■ Source document:
──────────────────────────────
Arbitration - Appeal from award - Application for leave - Arbitrator determined agreed sum in default not a penalty - Whether manifest error of law

Legislation:

Commercial Arbitration Act 1985 (WA), s 38(5)

Result:

Leave to appeal refused

Representation:

Counsel:

Claimant:     Ms M A Jordan

Respondents                 :     Mr P K Walton

Solicitors:

Claimant:     Clayton Utz

Respondents                 :     Jackson McDonald

Case(s) referred to in judgment(s):

AMEV-UDC Finance Limited v Austin & Anor (1986) 162 CLR 170

Bridge v Campbell Discount Company Limited [1962] AC 600

Clydebank Engineering and Shipbuilding Co v Don Jose Ramos Yquierdo y Castaneda [1905] AC 6

Cooden Engineering Co Ltd v Stanford [1953] 1 QB 8

Elsley v J G Collins Insurance Agencies Ltd (1978) 83 DLR (3d) 1

Esanda Finance Corporation Ltd v Plessing (1989) 166 CLR 131

Masawa Australasia Pty Ltd v J Corp Pty Ltd [2000] WASC 5

Multiplex Constructions Pty Ltd v Abgarus Pty Ltd (1992) 33 NSWLR 504

O'Dea v All States Leasing System (WA) Pty Ltd & Ors (1983) 152 CLR 359

Pioneer Shipping Ltd v BTP Tioxide Ltd - The Nema [1982] AC 724

Public Works Commissioner v Hills [1906] AC 368

Robophone Facilities Ltd v Blank [1996] 1 WLR 1428

UDR Equipment Pty Ltd v Afkos Industries Pty Ltd [2000] WASC 57

Case(s) also cited:

Citicorp Australia Limited v Hendry & Ors (1985) 4 NSWLR 1

Promenade Investments Pty Ltd v State of New South Wales [1992] 26 NSWLR 203

  1. PARKER J: The claimant seeks leave, pursuant to s 38 of the Commercial Arbitration Act 1985, to appeal from an interim award of an arbitrator by which it was determined that an amount of $3000 per week stipulated in a building contract between the claimant and the respondents was enforceable as liquidated damages for delay by the claimant in the completion of the contract works.  This issue had been posed by the claimant and the respondents to the arbitrator as a preliminary issue in an arbitration to which they were the parties.  Hence, the award of the arbitrator is an interim one.

  2. The building contract was for the construction by the claimant of a residence for the respondents.  The contract sum was $1,718,400.  The contract specified a date for practical completion of 4 May 1998.  Practical completion was not achieved by that date.  There seem to have been no extensions of the time for practical completion determined by the contract architect.  The amount certified by the architect, as due and payable by the claimant pursuant to the contract as liquidated damages, was $75,000.  This was calculated at the rate stipulated in the contract of $3,000 per week.  The claimant disputed its liability to pay anything by way of liquidated damages on the basis that the provision in the building contract was not enforceable as a matter of law, being a penalty.

  3. It was this issue which was referred to, considered and determined by the arbitrator.  By his interim award, dated 17 April 2000, it was determined that the provision of the contract providing for Liquidated and Ascertained Damages at the rate of $3,000 per week:

    " … is not a penalty and is enforceable within the terms of the contract and at law."

  4. It is from this interim award that leave to appeal is sought by the claimant with the view to the whole of the interim award being set aside.
──────────────────────────────
■ What needs to be done: Retype everything in the arbitration judgment from "Robophone Facilities Ltd" down to "an interim one.". The rows have no connection to the arbitration judgment.

■ Data lines:
──────────────────────────────
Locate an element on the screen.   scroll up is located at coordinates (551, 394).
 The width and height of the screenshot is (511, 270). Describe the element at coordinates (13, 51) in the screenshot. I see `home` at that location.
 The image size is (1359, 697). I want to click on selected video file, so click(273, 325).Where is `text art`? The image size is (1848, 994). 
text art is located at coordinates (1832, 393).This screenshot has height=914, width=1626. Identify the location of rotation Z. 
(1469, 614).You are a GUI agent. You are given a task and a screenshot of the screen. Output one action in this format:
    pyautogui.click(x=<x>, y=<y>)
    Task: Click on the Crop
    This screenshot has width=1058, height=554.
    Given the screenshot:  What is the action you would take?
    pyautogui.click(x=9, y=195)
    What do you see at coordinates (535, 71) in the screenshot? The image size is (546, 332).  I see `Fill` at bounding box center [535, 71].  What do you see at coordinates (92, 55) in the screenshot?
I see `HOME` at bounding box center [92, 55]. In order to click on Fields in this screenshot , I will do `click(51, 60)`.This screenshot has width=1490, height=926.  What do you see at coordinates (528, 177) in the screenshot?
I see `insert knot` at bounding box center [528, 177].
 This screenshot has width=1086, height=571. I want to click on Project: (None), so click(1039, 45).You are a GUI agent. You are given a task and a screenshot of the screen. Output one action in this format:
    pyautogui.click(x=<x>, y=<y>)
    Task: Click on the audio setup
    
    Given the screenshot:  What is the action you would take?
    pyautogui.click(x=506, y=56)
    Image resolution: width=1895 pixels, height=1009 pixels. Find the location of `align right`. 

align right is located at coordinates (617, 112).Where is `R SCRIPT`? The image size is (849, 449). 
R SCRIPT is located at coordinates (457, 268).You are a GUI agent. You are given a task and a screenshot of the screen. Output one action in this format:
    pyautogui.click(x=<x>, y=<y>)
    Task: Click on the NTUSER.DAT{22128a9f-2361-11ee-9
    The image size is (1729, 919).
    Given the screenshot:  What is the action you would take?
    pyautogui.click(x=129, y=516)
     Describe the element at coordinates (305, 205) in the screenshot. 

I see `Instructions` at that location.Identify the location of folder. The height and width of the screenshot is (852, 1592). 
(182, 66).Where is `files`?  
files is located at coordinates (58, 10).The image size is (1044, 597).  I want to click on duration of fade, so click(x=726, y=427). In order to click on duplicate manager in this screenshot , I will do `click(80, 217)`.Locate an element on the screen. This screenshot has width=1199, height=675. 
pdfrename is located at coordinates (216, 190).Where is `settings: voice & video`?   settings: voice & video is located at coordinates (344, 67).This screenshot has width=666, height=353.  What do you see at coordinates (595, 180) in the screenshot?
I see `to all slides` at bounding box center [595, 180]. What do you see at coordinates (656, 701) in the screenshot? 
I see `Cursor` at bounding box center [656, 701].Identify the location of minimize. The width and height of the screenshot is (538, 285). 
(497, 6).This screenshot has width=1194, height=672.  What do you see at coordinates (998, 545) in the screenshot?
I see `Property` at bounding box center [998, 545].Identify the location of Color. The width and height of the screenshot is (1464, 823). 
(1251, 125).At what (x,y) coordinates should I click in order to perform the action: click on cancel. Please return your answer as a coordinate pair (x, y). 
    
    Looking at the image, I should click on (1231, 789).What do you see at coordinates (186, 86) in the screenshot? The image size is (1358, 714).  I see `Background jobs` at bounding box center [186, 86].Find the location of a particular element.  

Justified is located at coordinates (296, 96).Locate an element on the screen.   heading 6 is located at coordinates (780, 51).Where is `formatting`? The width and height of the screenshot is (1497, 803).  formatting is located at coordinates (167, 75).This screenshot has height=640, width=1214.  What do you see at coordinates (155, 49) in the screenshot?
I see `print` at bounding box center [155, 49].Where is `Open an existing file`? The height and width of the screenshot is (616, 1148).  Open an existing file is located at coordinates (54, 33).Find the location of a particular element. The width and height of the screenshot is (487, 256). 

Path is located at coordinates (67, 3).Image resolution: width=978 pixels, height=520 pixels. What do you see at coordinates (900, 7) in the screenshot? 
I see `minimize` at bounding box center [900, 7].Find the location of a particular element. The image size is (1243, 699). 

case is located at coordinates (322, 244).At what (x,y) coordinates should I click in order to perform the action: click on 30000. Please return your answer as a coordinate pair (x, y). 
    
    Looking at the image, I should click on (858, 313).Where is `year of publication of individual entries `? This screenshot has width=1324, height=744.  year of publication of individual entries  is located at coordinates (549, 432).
──────────────────────────────
■ Complete output:
Robophone Facilities Ltd v Blank [1996] 1 WLR 1428

UDR Equipment Pty Ltd v Afkos Industries Pty Ltd [2000] WASC 57

Case(s) also cited:

Citicorp Australia Limited v Hendry & Ors (1985) 4 NSWLR 1

Promenade Investments Pty Ltd v State of New South Wales [1992] 26 NSWLR 203

  1. PARKER J: The claimant seeks leave, pursuant to s 38 of the Commercial Arbitration Act 1985, to appeal from an interim award of an arbitrator by which it was determined that an amount of $3000 per week stipulated in a building contract between the claimant and the respondents was enforceable as liquidated damages for delay by the claimant in the completion of the contract works.  This issue had been posed by the claimant and the respondents to the arbitrator as a preliminary issue in an arbitration to which they were the parties.  Hence, the award of the arbitrator is an interim one.